Blue/Green Deployment on AWS ECS With Terraform

6 min readJul 18, 2023

Blue/Green deployment strategy means having two identical but separate environments. The blue environment is running the current version of the application and the green is running the new version of the application. Why is Blue/Green deployment important? It minimises downtime of applications during deployment. Applications on ECS tasks take sometime to deploy because of the draining process of ECS services.

How does it work?

The main concept of Blue/Green deployment is the shift of traffic from the current running application to the new version of the application. For this to be accomplished on AWS, there has to be 2 target groups and a load balancer. During deployment, the following steps take place:

A new environment similar to the current running environment is created. The new environment is in target group 2
The new version of the application is deployed to the new environment
The new version of the application is tested using traffic testing. This is to make sure that the application is running well
The traffic is shifted from the current version to the new version
The old environment is deleted.

ECS Architecture

For an application deployed on ECS Cluster, we use AWS CodeDeploy for Blue/Green Deployment. An example of an architecture of a service and task on ECS Cluster looks like the diagram below:

NB: Assumption is that you have a VPC already setup with public subnets

The resources used are:

Application Load balancer for directing traffic to the different ports.

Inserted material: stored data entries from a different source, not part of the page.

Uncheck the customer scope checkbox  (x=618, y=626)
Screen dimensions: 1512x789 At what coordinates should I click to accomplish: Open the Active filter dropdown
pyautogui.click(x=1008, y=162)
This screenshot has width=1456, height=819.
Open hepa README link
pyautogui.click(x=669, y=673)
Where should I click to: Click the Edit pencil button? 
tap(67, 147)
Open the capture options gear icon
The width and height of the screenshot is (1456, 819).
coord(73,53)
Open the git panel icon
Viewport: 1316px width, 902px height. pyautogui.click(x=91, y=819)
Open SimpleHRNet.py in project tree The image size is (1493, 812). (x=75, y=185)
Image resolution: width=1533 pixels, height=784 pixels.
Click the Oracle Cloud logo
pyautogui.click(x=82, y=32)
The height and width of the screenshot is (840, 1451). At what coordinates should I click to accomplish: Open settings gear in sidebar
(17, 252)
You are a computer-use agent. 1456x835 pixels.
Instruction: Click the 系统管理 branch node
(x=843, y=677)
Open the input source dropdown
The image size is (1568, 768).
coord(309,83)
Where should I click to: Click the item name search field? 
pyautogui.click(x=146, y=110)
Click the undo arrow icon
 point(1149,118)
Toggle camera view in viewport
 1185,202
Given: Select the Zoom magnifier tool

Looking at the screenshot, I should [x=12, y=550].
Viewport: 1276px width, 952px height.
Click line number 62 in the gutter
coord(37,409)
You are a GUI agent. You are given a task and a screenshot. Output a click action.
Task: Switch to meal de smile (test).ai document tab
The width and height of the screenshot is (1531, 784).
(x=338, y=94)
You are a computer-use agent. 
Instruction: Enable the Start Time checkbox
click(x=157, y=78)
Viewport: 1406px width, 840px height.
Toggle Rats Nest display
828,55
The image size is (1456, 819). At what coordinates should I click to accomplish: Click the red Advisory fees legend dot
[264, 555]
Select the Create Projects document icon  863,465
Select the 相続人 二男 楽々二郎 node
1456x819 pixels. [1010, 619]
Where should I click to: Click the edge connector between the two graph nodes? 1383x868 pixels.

variable "elb_sg_ingress_ports" {
  type    = list(number)
  default = [80, 443, 8080]
}

resource "aws_security_group" "application_elb_sg" {
  vpc_id = var.vpc_id
  name   = "application_elb_sg"
}

resource "aws_security_group_rule" "application_elb_sg_ingress" {
  count             = length(var.elb_sg_ingress_ports)
  type              = "ingress"
  from_port         = var.elb_sg_ingress_ports[count.index]
  to_port           = var.elb_sg_ingress_ports[count.index]
  protocol          = "tcp"
  cidr_blocks       = ["0.0.0.0/0"]
  security_group_id = aws_security_group.application_elb_sg.id
}

resource "aws_lb" "app_lb" {
  name               = "application_load_balancer"
  load_balancer_type = "application"
  subnets            = var.public_subnets[*].id
  idle_timeout       = 60
  security_groups    = [aws_security_group.application_elb_sg.id]
}

Two target groups, blue and green

variable "lb_target_group_name" {
  type    = string
  default = "tg"
}

locals {
  target_groups = [
    "green",
    "blue",
  ]
}

resource "aws_lb_target_group" "tg" {
  count = length(local.target_groups)

  name        = "${var.lb_target_group_443_name}-${element(local.target_groups, count.index)}"
  port        = 443
  protocol    = "HTTP"
  target_type = "instance"
  vpc_id      = var.vpc_id
  health_check {
    matcher = "200,301,302,404"
    path    = "/"
  }

}

AWS Listeners: We will have 3 listeners — 443 which will be the one users communicate with, 80 as the main port and 8080 as the alternative port

resource "aws_alb_listener" "l_80" {
  load_balancer_arn = aws_lb.app_lb.arn
  port              = "80"
  protocol          = "HTTP"
  default_action {
    type = "redirect"
    redirect {
      port        = "443"
      protocol    = "HTTPS"
      status_code = "HTTP_301"
    }
  }
}

resource "aws_alb_listener" "l_8080" {
  load_balancer_arn = aws_lb.app_lb.id
  port              = 8080
  protocol          = "HTTP"

  default_action {
    type             = "forward"
    target_group_arn = aws_lb_target_group.tg[1].arn
  }
}

resource "aws_alb_listener" "l_443" {
  load_balancer_arn = aws_lb.app_lb.arn
  port              = "443"
  protocol          = "HTTPS"
  certificate_arn   = XXXX
  default_action {
    type             = "forward"
    target_group_arn = aws_lb_target_group.tg[0].arn
  }
  depends_on = [aws_lb_target_group.tg]

  lifecycle {
    ignore_changes = [default_action]
  }
}

Port 80 redirects traffic to port 443. This is the HTTPS link that the users will be accessing. Traffic from 443 is forwarded to port 80. When the new environment is created, the port used will be 8080, the traffic will be forward to port 80.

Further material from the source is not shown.